In this article we will analyse the men's 4x200m freestyle event at the olympics. For this we will use the data from the finals of all previous summer olympics from Athens 2004 up to Tokio 2020.
The distribution of the data looks like a normal distribution, but it seems to be skewed. Keep in mind that the data only comprises 40 entries. We will assume that the data is normal distributed with the sample mean and sample standard deviation.
We can also look at the cumulative distribution function of the data.

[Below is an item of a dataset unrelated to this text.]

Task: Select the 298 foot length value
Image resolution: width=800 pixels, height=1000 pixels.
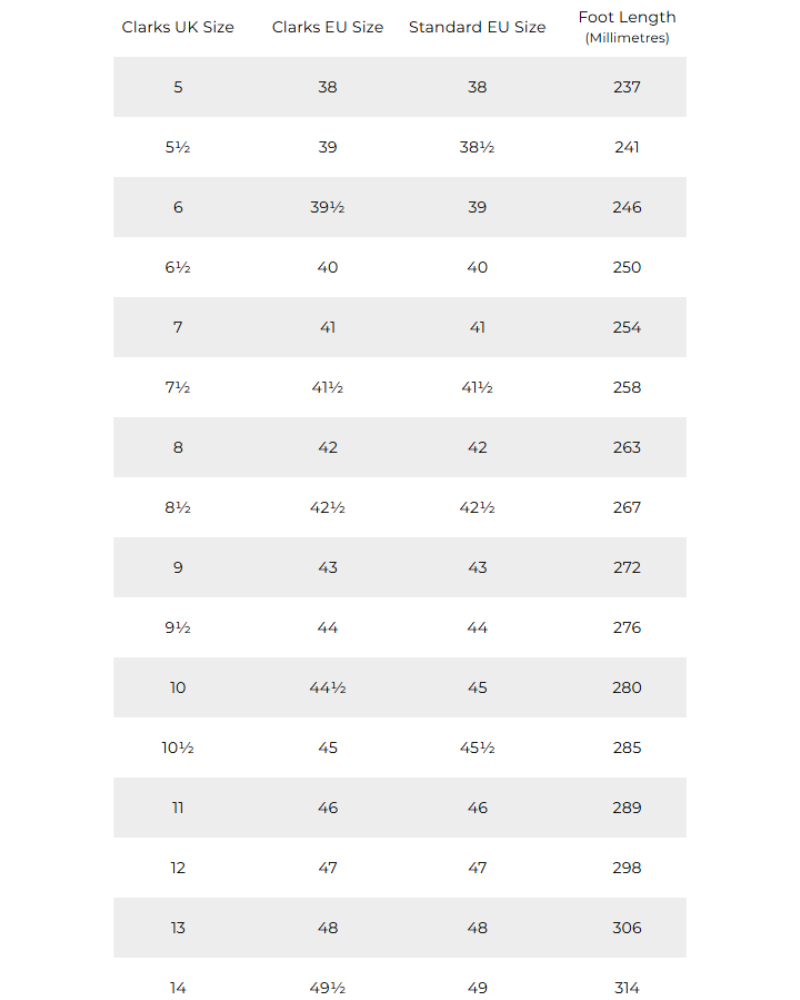Action: 627,867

This plot also shows some deviations from the fitted distribution but it doesn't look that bad especially for the fast times. We can perform the Anderson-Darling test to check if the data is explained by the fitted distribution. The p-value of an one-sample Anderson-Darlign test is given by 0.80. We must retain the null-hypothesis that the finishing times are normal distributed with mean 427.15s and standard deviation 5.27s.Given the distribution of the times of the athletes we can determine the distribution of the first, second and third time of a sample. The final consists of 8 athletes as such we need to consider a samplesize of 8. The expected value of the medal times are
Place | Expected Time (s) |
---|---|
1st | 419.65 |
2nd | 422.66 |
3nd | 424.66 |
The probability that a given time wins at least a gold, silver or bronze medal can also be calculated.
The current records are
Record | Time (s) |
---|---|
OR | 418.56 |
WR | 418.55 |
We can also look at the probability distributions of the time of the new record. This also allows for the calculation of the expected value of the new records and the probability that we'll see a new record.
Record | Probability | Expected Value (s) |
---|---|---|
OR | 34.48% | 416.16 |
WR | 34.37% | 416.15 |